BEGIN MATERIAL FOR THIS TASK

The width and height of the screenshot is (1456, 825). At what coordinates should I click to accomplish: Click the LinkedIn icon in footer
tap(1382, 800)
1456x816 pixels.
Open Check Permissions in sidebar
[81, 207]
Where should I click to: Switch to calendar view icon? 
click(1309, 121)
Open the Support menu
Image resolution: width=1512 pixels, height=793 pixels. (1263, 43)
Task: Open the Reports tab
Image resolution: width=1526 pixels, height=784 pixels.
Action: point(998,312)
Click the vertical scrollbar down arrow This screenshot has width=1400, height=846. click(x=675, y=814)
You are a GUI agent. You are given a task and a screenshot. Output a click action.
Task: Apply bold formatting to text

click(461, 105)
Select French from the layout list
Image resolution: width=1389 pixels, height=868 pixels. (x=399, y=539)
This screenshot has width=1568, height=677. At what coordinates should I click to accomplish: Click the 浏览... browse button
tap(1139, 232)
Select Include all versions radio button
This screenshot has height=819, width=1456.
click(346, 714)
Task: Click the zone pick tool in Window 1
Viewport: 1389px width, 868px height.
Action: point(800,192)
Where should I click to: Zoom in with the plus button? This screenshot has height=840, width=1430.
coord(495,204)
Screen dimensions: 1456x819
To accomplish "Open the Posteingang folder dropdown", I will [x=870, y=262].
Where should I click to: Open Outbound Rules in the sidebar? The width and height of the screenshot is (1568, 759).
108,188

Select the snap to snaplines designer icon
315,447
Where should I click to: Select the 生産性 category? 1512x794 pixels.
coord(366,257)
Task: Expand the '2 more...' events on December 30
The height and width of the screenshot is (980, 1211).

END MATERIAL FOR THIS TASK

EXERCISE BRIEF: The records above should be copied out again in full, exactly as they appear.

FINAL ANSWER:
The width and height of the screenshot is (1456, 825). At what coordinates should I click to accomplish: Click the LinkedIn icon in footer
tap(1382, 800)
1456x816 pixels.
Open Check Permissions in sidebar
[81, 207]
Where should I click to: Switch to calendar view icon? 
click(1309, 121)
Open the Support menu
Image resolution: width=1512 pixels, height=793 pixels. (1263, 43)
Task: Open the Reports tab
Image resolution: width=1526 pixels, height=784 pixels.
Action: point(998,312)
Click the vertical scrollbar down arrow This screenshot has width=1400, height=846. click(x=675, y=814)
You are a GUI agent. You are given a task and a screenshot. Output a click action.
Task: Apply bold formatting to text

click(461, 105)
Select French from the layout list
Image resolution: width=1389 pixels, height=868 pixels. (x=399, y=539)
This screenshot has width=1568, height=677. At what coordinates should I click to accomplish: Click the 浏览... browse button
tap(1139, 232)
Select Include all versions radio button
This screenshot has height=819, width=1456.
click(346, 714)
Task: Click the zone pick tool in Window 1
Viewport: 1389px width, 868px height.
Action: point(800,192)
Where should I click to: Zoom in with the plus button? This screenshot has height=840, width=1430.
coord(495,204)
Screen dimensions: 1456x819
To accomplish "Open the Posteingang folder dropdown", I will [x=870, y=262].
Where should I click to: Open Outbound Rules in the sidebar? The width and height of the screenshot is (1568, 759).
108,188

Select the snap to snaplines designer icon
315,447
Where should I click to: Select the 生産性 category? 1512x794 pixels.
coord(366,257)
Task: Expand the '2 more...' events on December 30
The height and width of the screenshot is (980, 1211).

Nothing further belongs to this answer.